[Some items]

'''

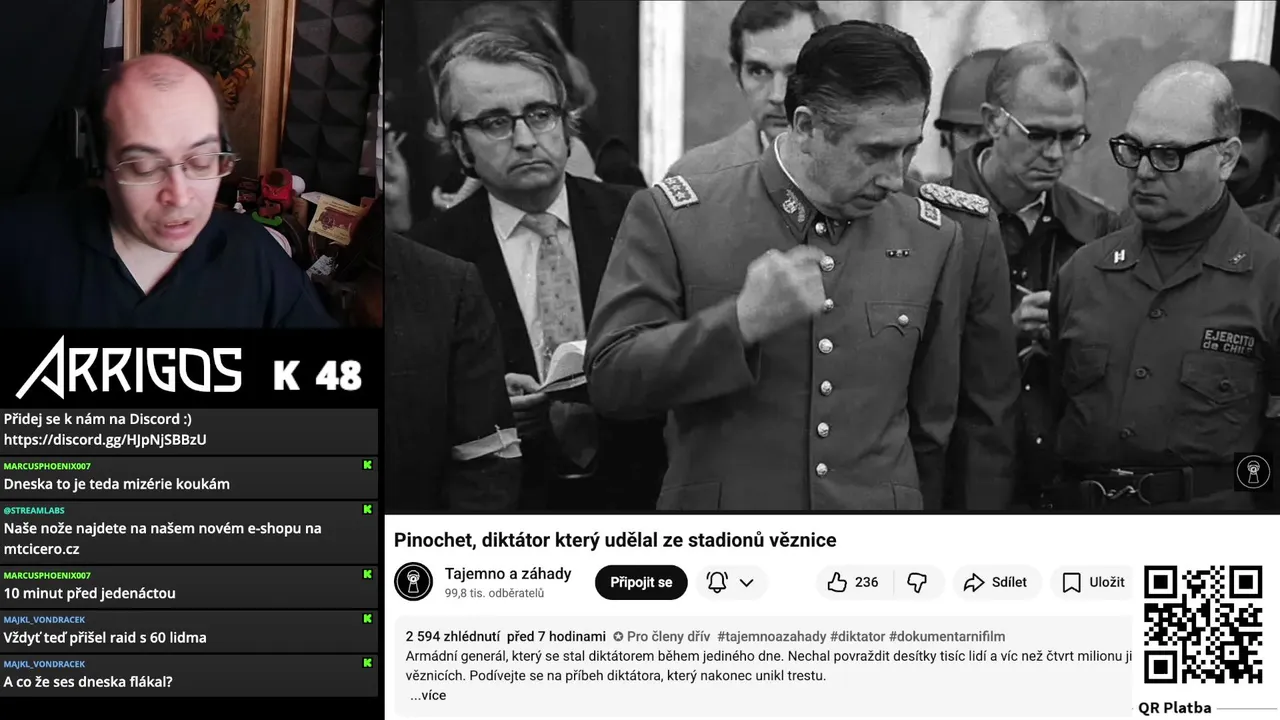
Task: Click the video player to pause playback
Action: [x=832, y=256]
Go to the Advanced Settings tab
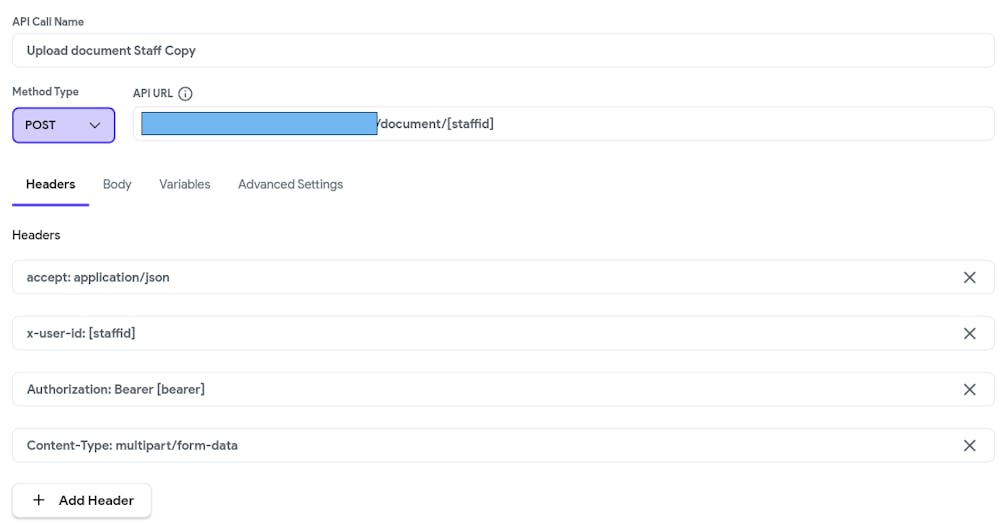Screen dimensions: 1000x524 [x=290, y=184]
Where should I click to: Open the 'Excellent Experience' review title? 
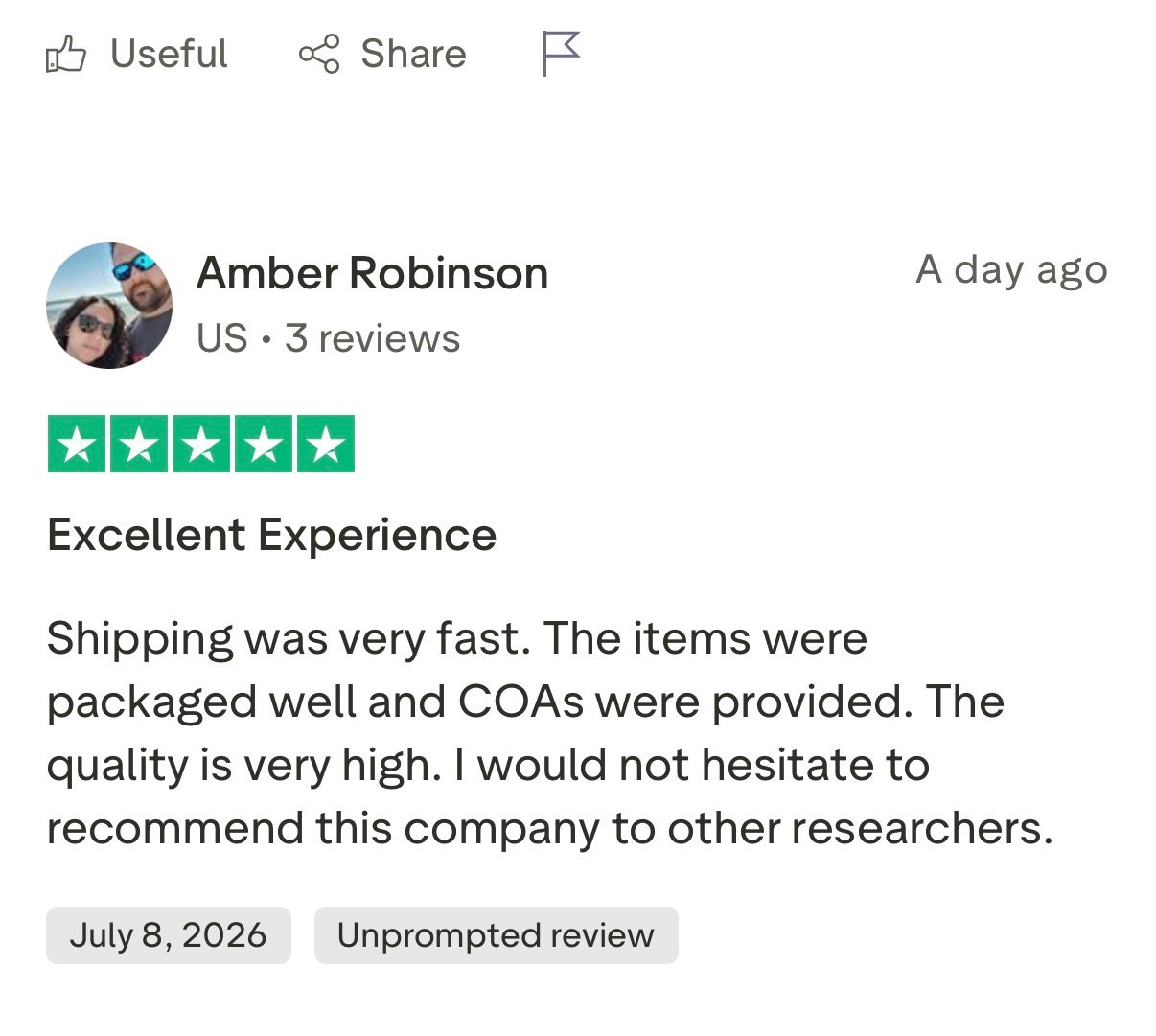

'''

* Brief *
Please copy every line of the items above word for word, leaving out the pictures.

* Task response *
Task: Click the video player to pause playback
Action: [x=832, y=256]
Go to the Advanced Settings tab
Screen dimensions: 1000x524 [x=290, y=184]
Where should I click to: Open the 'Excellent Experience' review title? 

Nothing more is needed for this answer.